'Chuddies' has been the latest addition to the Oxford English Dictionary. The dictionary over the last few years has been incorporating several 'Indian-English' words into it, but this one stands out for a special reason: its inception is from a British-Asian comedy show.
Goodness Gracious Me is a show that aired in the mid-1990s on BBC and starred Sanjeev Bhaskar, Meera Syal, Kulvinder Ghir in the lead roles. The show explored the integration of Indian and British cultures through a series of satires, musicals, and skits. In 1997, it won the Gold Award for Comedy - radio's equivalent of a Bafta.
The show was immensely popular during its run for its “ability to jump the cultural chasm without trading in stereotypes.” Even after its TV-run, it still remains somewhat popular for 'catchphrases.'
"I can make it at home for nothing" is one of the more popular ones, which you've probably heard in passing - but did you know it originated from this show? It actually comes from a customer dealing with aubergines, or brinjals, as we call it in Indian-English.
Similarly, another phrase, "kiss my chuddies" is also popular from the same show.
The "Kiss my chuddies" phrase was popularized by the 'teenagers' on the show who used it as a response phrase to a statement. The phrase is also an example of the language an Indian community living in the UK might speak on an everyday basis, an intersection of black and brown, mostly Punjabi lingo.
An example of this phrase used in this show is below.
So we know where 'chuddies' came from. But why has it been added now?
The March update to the dictionary includes 650 new words, phrases, and senses.
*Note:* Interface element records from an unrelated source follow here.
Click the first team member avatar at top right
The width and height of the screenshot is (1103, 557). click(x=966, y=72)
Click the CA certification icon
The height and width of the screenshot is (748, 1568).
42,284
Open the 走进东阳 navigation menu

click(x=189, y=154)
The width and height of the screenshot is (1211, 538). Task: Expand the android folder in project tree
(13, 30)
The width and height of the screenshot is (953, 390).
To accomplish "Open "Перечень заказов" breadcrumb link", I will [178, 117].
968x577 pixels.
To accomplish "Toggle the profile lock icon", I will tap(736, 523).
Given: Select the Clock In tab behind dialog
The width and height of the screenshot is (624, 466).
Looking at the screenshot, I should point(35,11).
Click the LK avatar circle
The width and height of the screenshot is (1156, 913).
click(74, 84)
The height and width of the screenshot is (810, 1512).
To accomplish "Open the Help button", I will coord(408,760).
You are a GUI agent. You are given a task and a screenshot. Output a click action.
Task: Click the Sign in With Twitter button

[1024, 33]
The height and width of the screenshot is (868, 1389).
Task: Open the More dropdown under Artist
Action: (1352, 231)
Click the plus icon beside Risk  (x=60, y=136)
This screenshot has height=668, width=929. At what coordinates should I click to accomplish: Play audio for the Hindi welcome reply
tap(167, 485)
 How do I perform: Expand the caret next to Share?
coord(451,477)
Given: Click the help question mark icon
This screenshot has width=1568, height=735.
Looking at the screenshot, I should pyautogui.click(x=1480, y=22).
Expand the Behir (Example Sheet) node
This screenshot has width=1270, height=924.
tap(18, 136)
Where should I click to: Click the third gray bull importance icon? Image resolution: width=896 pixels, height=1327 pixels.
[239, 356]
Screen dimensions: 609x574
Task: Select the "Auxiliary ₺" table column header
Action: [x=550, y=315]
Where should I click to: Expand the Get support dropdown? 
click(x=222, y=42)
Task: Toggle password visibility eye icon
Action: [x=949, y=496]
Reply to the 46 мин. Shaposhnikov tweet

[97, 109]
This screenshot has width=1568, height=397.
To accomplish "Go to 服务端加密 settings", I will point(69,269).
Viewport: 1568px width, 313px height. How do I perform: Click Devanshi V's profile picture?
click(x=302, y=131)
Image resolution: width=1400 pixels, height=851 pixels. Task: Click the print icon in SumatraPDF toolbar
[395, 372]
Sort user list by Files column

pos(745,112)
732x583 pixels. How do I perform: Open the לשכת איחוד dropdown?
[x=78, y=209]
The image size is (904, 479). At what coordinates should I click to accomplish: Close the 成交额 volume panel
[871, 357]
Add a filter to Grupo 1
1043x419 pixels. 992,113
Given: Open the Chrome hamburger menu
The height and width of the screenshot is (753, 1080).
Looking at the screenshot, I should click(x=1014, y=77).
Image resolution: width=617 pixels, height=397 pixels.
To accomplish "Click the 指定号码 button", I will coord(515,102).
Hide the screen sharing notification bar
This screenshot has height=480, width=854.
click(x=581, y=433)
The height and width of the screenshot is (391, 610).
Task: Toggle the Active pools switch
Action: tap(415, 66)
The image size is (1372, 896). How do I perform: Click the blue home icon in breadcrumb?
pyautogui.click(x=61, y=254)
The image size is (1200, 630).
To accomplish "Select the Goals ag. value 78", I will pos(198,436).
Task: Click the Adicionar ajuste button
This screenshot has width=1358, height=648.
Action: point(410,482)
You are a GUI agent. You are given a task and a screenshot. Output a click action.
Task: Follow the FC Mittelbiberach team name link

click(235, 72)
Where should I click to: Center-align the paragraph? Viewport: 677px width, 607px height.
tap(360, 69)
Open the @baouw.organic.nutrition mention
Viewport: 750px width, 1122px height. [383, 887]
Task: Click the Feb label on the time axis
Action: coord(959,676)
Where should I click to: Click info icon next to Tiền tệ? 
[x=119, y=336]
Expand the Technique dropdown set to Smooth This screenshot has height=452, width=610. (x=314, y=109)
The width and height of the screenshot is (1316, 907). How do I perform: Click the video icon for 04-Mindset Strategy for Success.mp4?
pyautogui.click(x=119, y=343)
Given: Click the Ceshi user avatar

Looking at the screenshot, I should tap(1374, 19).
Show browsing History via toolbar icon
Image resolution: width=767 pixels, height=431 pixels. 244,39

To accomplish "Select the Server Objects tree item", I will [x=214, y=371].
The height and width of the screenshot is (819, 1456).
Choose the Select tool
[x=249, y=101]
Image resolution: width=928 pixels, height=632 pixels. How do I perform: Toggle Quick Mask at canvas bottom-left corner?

“This quarter’s update includes some new entries and senses which we’ve drafted in response to our recent appeals: the #wordswhereyouare request for regional vocabulary, and the #hobbywords appeal for words associated with particular pastimes”, Jonathan Dent, senior assistant editor at OED, said.
The reason 'chuddies' qualifies as regional vocabulary, is because it is one of the clearest examples of 'Queen's Hinglish,' or the mixture of English and Hindi that immigrants from South-East Asia in the UK speak. While a complete sentence in Punjabi or in Hindi would be lost on others, a simple interchange of one of the words(here: underpants) to a native one(chaddi or chuddie) still manages to be comprehended.
While the Oxford Dictionary defines it just fine, any Indian will tell you that the 'origin' story of it is highly doubtful. Churidars are far different from chuddies.
To the 'origin' listed on the official definition, we'd just like to say, Goodness Gracious Me.